Wednesday, 9 October 2019

Who Reviews The Flight of the Sun God by Tony J Fyler



Here comes the sun, sings Tony.

The new Sixth Doctor and Peri audio story from the BBC, read by Nicola Bryant, is a bit of a bumper, Christmas-movie selection box of Doctor Who. It’s a disaster movie, a whodunnit, a mistaken identity comedy, a body horror creepshow – and a comment on the wisdom of letting unstable rich people run your lives.

Which in 2019, can’t be any kind of bad thing.

The Sun God of the title is a gigantic spaceship. It’s all a bit Red Dwarf in its initial purpose – it has scoops and such to suck the energy out of suns, sell the energy back to planets at a profit, and massively enrich the already monstrously rich mogul at the head of the company, the oft-mentioned, rarely-seen Spalding Revere.

When the Sixth Doctor and Peri arrive on the Sun God, naturally enough, Something Is Going Wrong. An executive engineer has been missing, apparently yomping among the pipes for several weeks now, and no-one can really be bothered to go looking for him. There are creepy eyes in the darkness of the ducting, and the ship seems to have been dipped in the golden style of one of the gaudier Egyptian emperors. Added to which, the executive board have been waiting for their lord and master to show up to a board meeting for three days, and the ship might, or might not, be where it’s supposed to be.

Oh and Spalding Revere turns out to be a dead ringer for he of the noble brow and the very loud voice – yes, for reasons that may or may not become apparent, this is a Doctor’s doppelganger story, just to add impetus to everything else.

That’s the set of operating conditions with which writer Nev Fountain presents us when we begin our journey on the Sun God. Big sun-sucking ship, looking like an Egyptian sarcophagus, weird goings-on down on the lower decks, missing mogul, Doctor-doppelganger and a ship going less right than would really be ideal.

From this positive cornucopia of elements, he weaves quite the adventure story, the tension mounting as problem follows problem. He manages to separate the Doctor and Peri effectively, each of them gaining an alternative companion for the run-time of the story, as the Doctor hob-nobs with the high-ups (who at least initially think he’s their boss), and Peri – but naturally – gets stuck in the pipes and the venting with all the curious scuttly things and whatever it is that made the engineer go missing.
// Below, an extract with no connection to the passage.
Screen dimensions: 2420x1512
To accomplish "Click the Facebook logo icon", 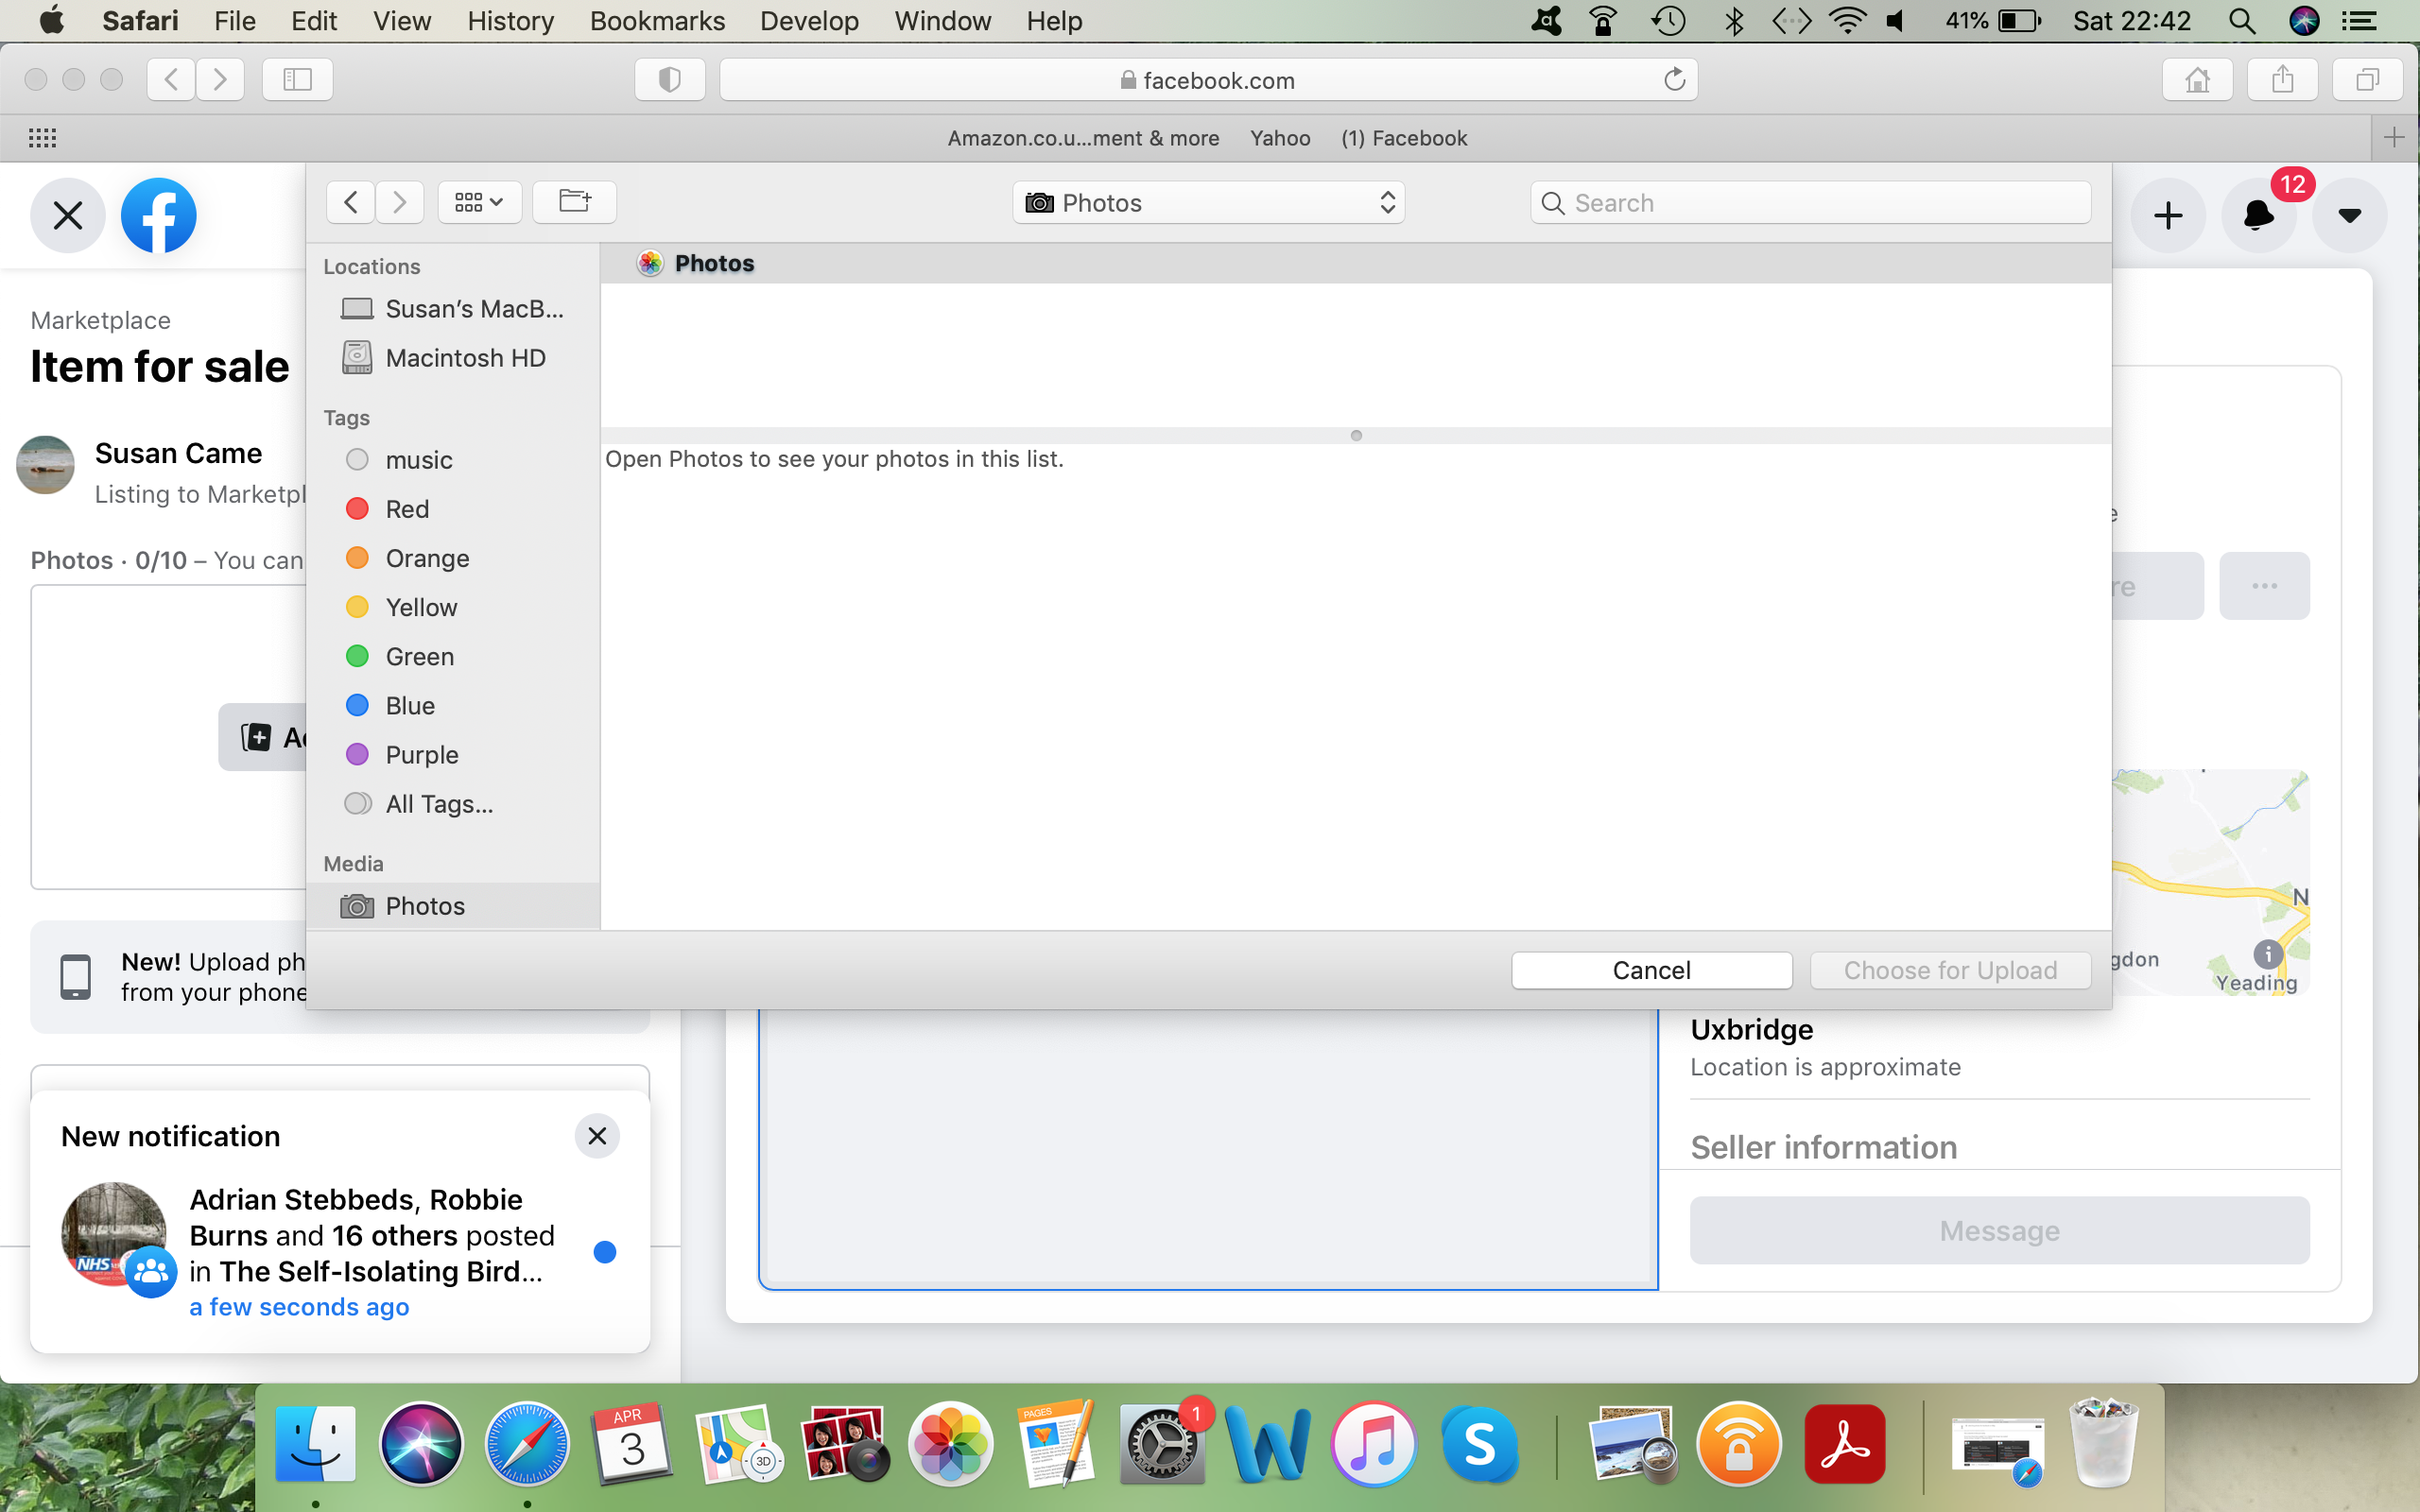I will click(158, 215).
There are certainly elements that will ring tonal bells here – it’s difficult to escape the feel of Voyage of the Damned, with its big extravagant ship, quest for survival and gittish mogul at the heart of the story, and the initial set-up blends elements of The Sun Makers and 42, with a dash of Pyramids of Mars at least about its décor. But Nev Fountain builds the storytelling up, crisis by crisis, so even though sometimes when a story-element appears, you find yourself thinking ‘Aha! That’ll be useful when the Thing happens!’, when the Thing then eventually does happen, you’re caught up enough in the forward momentum of the storytelling not to mind being right. And far from falling into predictability, there are surprises along the way that you won’t necessarily see coming, but which, when everything is unravelled, make a satisfying sense.

Perhaps best of all is the meeting of the Doctor and the ultimate villain of the piece. You’ll get the feeling of what the plot-behind-the-plot is before you get there, and it will most likely blow your hair back with the sense of the villain’s entitlement and egomania. When they come face to face, not only will you get the full force of that entitlement, some resonances with our own world which will have occurred to you get a wink of confirmation from Fountain which throws the whole situation into a context that will live with you after you finish listening to the story.
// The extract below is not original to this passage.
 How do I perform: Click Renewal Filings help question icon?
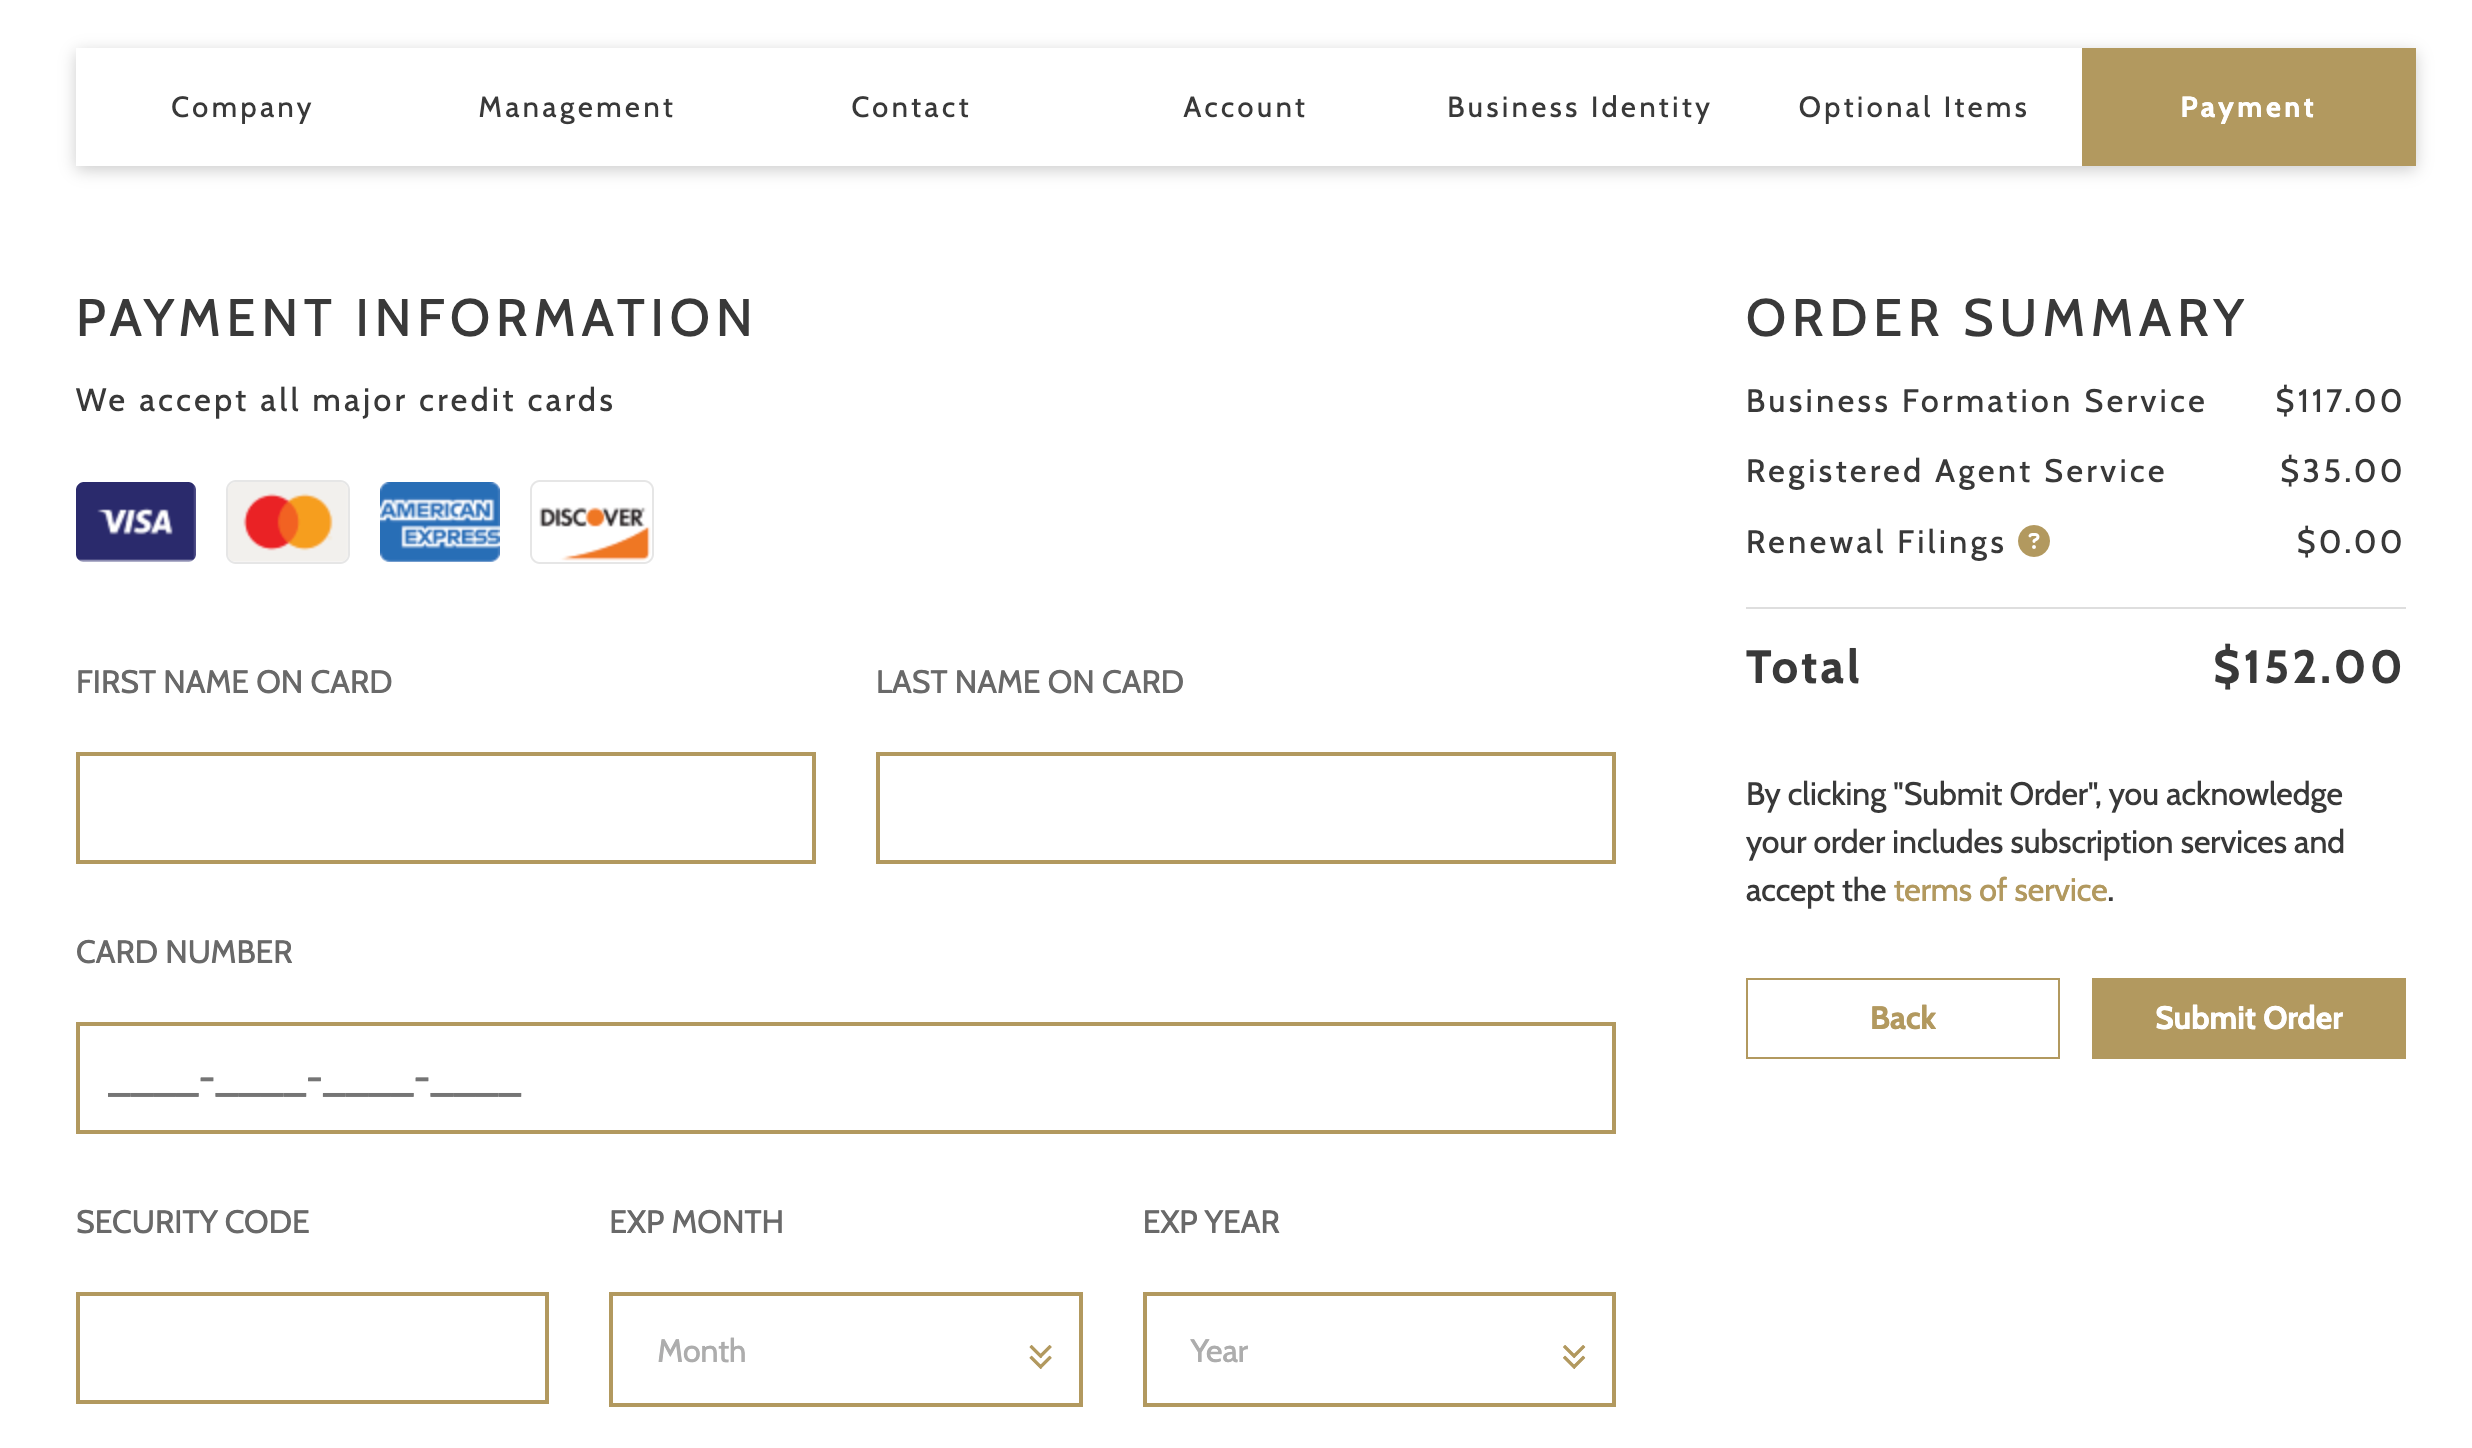pos(2033,541)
Rather joyfully though, while you’ll have worked out a handful of ways in which the ultimate crisis on board the Sun God can be resolved, the actual solution will probably be none of those, but it will make properly plotted sense, underlining that sense you get when watching or listening to one of the better Doctor Who stories that these things have been thought through both as a writer and from the point of view of the potential listener. To some extent, Fountain plots the whole adventure that way, like an Agatha Christie story, giving you clues, allowing you to run a little ahead, then blocking off or opening up pathways to your next big plot point. It all makes for a very satisfying listen.
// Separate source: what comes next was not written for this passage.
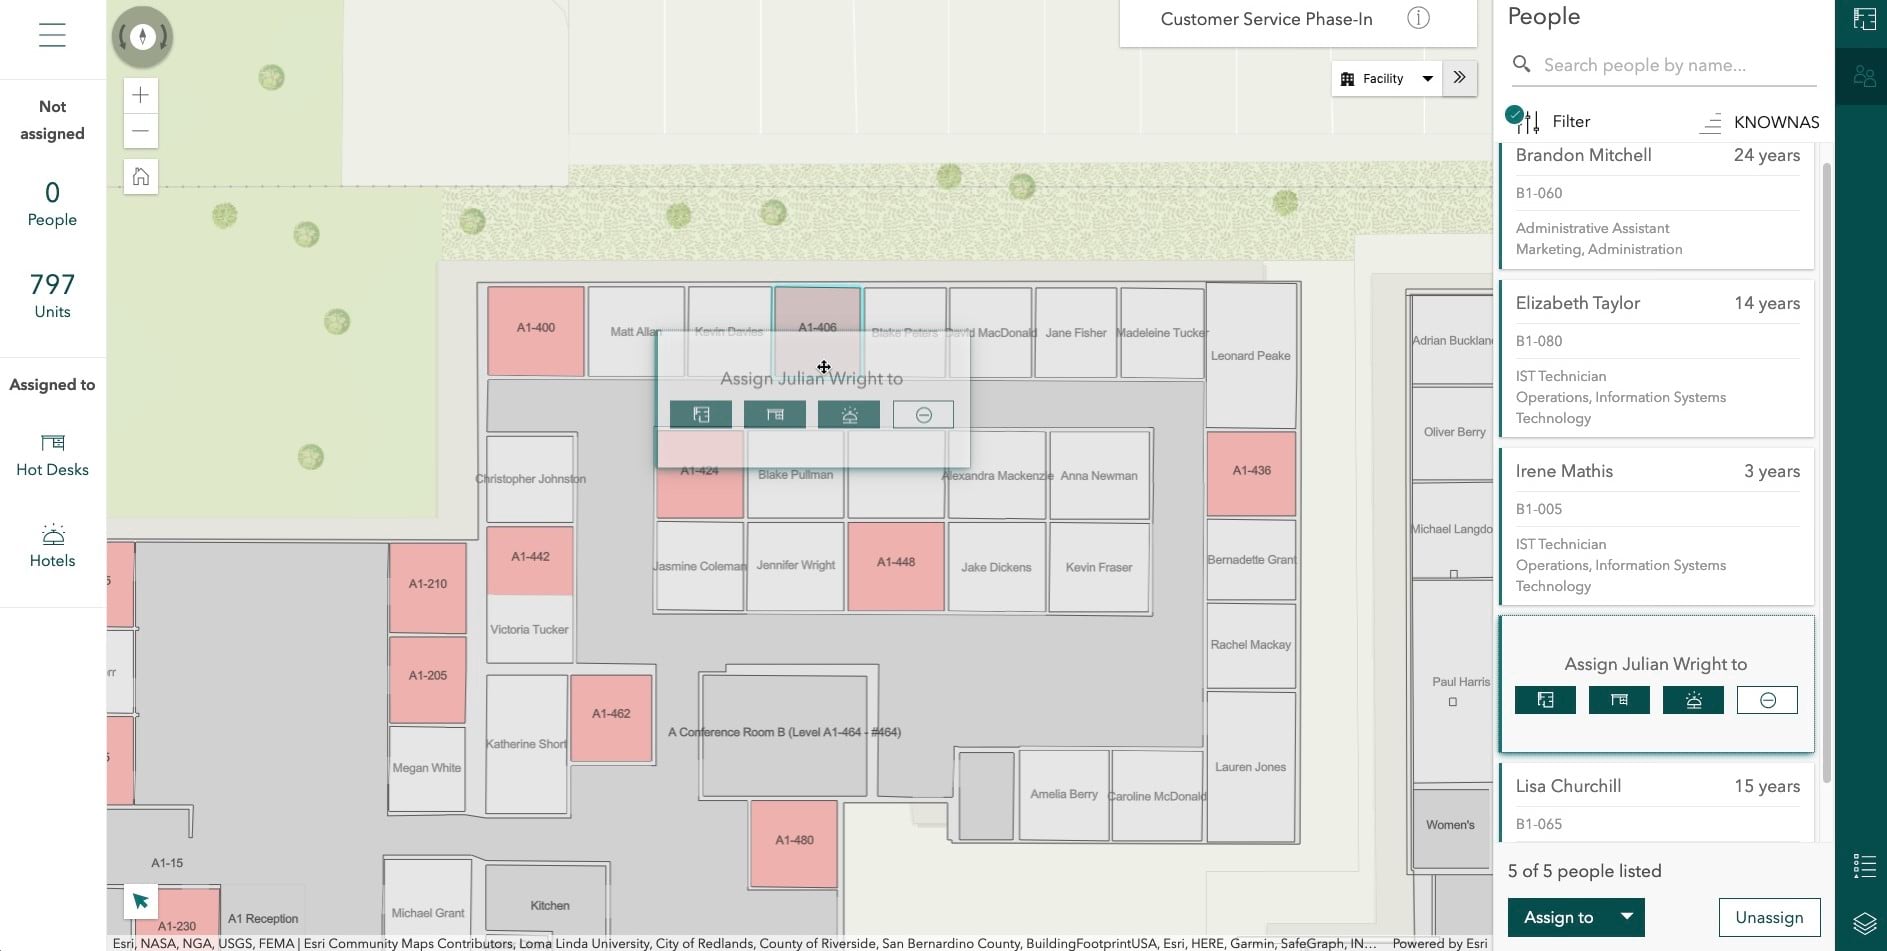Click the compass icon to reset map rotation
This screenshot has height=951, width=1887.
[141, 36]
Nicola Bryant on reading duties here does what she always does when called on to read an audio story – she puts the work in, giving you narration in her more natural voice, and delivering a Peri you remember, but also populating the story with a range of voices which bring the thing to life and let you sink into the drama of it, both in terms of creepy things in the ducting and bigger, less personal, more screaming cliff-hanger style threats.

All in all, The Flight Of The Sun God’s a great listen that build in intensity, and gives you that connection to our own world and what’s happening to it. It’ll make you smile, and shudder, and nod in recognition at the end.

Take a flight on board the Sun God. Things are about to get nuts.